::: TEXTO PARA LEITURA :::

Felipe Nunes
A jornada de uma mulher evangélica que vende marmitas para sustentar a família é o retrato de diversas brasileiras. A trama poderia ser capaz de fisgar a atenção do público pela representação e, ao mesmo tempo, se perder em um marasmo de clichês e monotonias? Com certeza, caso não tivesse explorado a modernidade de forma tão livre. Lançada em Janeiro de 2023, Vai na Fé surge em uma era dificultosa para a teledramaturgia, que, aos trancos e barrancos, não retornou ao lugar magistral que ocupava na vida dos espectadores televisivos antes do contexto pandêmico. Subestimada inicialmente, a produção superou as expectativas de todos, incluindo da própria Rede Globo.

:::

TAREFA 1 -> Liste as informações que o texto sobre Vai na Fé dá a respeito da mulher cuja jornada a trama acompanha.
TAREFA 2 ->
De acordo com o texto sobre Vai na Fé, as afirmações abaixo são verdadeiras? Responda sim ou não a cada uma e cite as palavras do texto que decidem a questão.
(a) A produção foi lançada em janeiro de 2023.
(b) A teledramaturgia já recuperou o lugar que ocupava antes da pandemia.
(c) A produção superou até as expectativas da Rede Globo.
TAREFA 3 -> Reproduza o trecho do texto sobre Vai na Fé que começa em "Felipe Nunes" e segue até "própria Rede Globo.".
Não é preciso consultar os registros.

::: AMOSTRA DOS DADOS :::

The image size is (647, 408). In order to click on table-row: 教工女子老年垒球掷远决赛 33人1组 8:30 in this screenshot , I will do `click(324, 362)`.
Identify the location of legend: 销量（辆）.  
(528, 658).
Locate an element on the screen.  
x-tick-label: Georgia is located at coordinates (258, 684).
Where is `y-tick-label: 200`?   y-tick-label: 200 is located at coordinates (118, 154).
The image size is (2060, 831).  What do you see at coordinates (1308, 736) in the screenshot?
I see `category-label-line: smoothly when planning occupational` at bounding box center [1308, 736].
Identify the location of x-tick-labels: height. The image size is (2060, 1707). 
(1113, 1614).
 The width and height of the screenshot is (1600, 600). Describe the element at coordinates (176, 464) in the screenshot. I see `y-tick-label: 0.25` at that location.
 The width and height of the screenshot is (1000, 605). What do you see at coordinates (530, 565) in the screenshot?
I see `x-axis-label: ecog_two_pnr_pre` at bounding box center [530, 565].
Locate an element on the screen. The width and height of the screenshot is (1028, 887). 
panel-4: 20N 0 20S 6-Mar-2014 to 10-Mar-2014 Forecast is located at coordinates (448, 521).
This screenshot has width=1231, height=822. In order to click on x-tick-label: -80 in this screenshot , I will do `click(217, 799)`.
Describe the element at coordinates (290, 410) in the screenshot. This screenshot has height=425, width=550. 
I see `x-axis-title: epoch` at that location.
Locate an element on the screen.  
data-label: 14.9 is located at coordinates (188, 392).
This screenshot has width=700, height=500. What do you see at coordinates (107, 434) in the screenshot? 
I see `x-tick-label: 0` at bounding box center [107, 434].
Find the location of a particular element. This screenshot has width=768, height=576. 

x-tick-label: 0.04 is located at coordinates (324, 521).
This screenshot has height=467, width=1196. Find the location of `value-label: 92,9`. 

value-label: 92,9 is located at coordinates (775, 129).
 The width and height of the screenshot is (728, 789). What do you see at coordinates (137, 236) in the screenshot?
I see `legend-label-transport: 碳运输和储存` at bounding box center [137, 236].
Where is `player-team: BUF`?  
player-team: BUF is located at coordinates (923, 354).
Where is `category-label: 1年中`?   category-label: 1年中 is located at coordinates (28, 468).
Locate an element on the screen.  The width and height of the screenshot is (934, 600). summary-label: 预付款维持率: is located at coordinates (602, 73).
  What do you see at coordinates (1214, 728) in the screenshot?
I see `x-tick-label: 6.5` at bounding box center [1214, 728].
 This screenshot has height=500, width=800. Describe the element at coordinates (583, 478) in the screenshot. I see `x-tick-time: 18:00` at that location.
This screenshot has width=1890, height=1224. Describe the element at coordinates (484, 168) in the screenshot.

:::

RESPOSTA 1 ->
- É evangélica.
- Vende marmitas.
- Faz isso para sustentar a família.

RESPOSTA 2 ->
(a) Sim: "Lançada em Janeiro de 2023".
(b) Não: "não retornou ao lugar magistral que ocupava na vida dos espectadores televisivos antes do contexto pandêmico".
(c) Sim: "a produção superou as expectativas de todos, incluindo da própria Rede Globo".

RESPOSTA 3 ->
Felipe Nunes
A jornada de uma mulher evangélica que vende marmitas para sustentar a família é o retrato de diversas brasileiras. A trama poderia ser capaz de fisgar a atenção do público pela representação e, ao mesmo tempo, se perder em um marasmo de clichês e monotonias? Com certeza, caso não tivesse explorado a modernidade de forma tão livre. Lançada em Janeiro de 2023, Vai na Fé surge em uma era dificultosa para a teledramaturgia, que, aos trancos e barrancos, não retornou ao lugar magistral que ocupava na vida dos espectadores televisivos antes do contexto pandêmico. Subestimada inicialmente, a produção superou as expectativas de todos, incluindo da própria Rede Globo.